These factors may make refinancing attractive, but other considerations remain. For starters, secured loans, such as SBA (U.S. Small Business Administration) loans and those from traditional banks, might charge a lower interest rate, but the paperwork could be substantial. For example, the SBA loan package alone requires three years of personal and business tax records.
Borrowers must also be aware of the lenders’ underwriting requirements. After the 2008 financial crisis, lending standards became tighter. Once available credit for borrowers started to dry up, regulators wanted to ease those standards, beginning in 2013. A report by the Office of the Comptroller of the Currencysaw that while 79 percent of lenders left borrowing standards unchanged in 2013, 21 percent did ease their standards.
Typically, borrowers who enjoy existing relationships with their lenders will tend to see lower borrowing costs and reduced fees along with higher credit lines.
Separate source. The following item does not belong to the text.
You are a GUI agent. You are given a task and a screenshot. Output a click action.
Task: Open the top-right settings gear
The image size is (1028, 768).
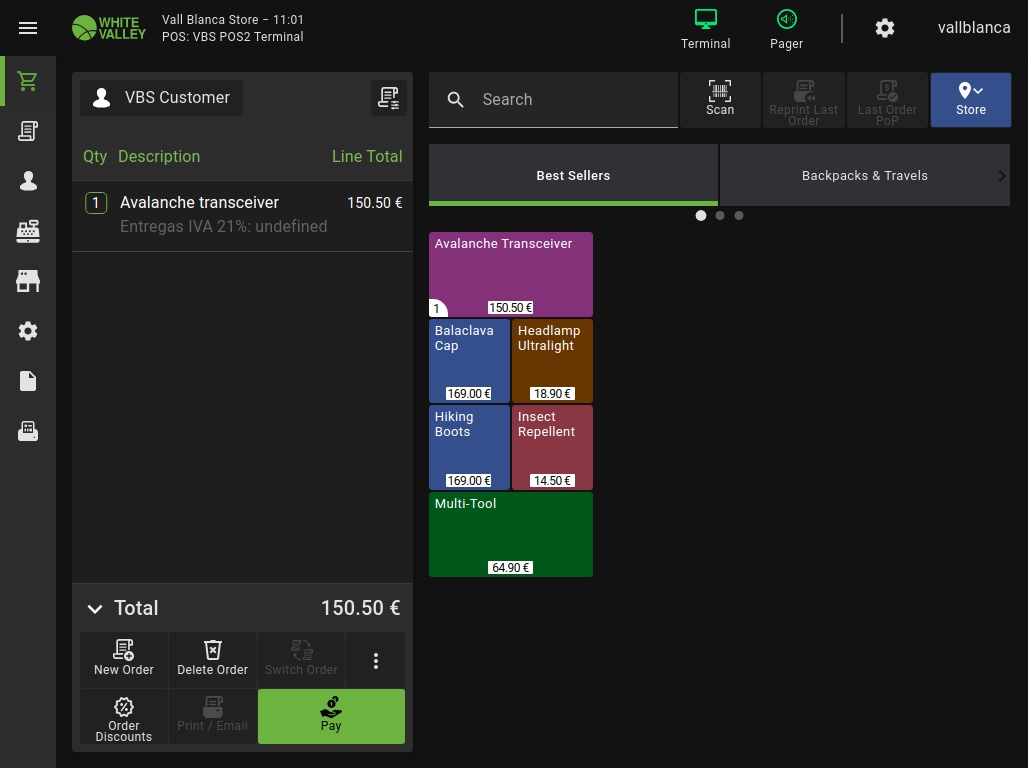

Lenders and corporate advisers alike stress that business loans should not come with usurious terms and outlandish fees. For example, interest rates on loans from Lending Club—one of the largest marketplace lenders in the United States—range from 14 percent to 19 percent APR, which are cheaper compared to other alternative lending options.
Sometimes small business owners are so often fixated on getting funding that they forget the original purpose of the loan. Before they undertake any refinancing, they should thoroughly review their company’s finances and make sure their business plans are in order. Not only will they refine their goals, but they may also uncover factors that could reduce their interest rates, or even decrease the amount of the capital needed.
A business without its future mapped out is a business with no future. An effective business plan reflects reality and anticipates the future. Since a business plan acts as a quasi-road map for the direction of the company, investors will also ask for it. If the business plan adequately details the company’s justification for refinancing its debt, good or bad, investors will be much more receptive than a company that is not transparent about its reasons.
So it’s important for small businesses to do their due diligence before they decide to embark on the road to refinancing their debt load. But with the right advice and guidance, they can get where they want to go.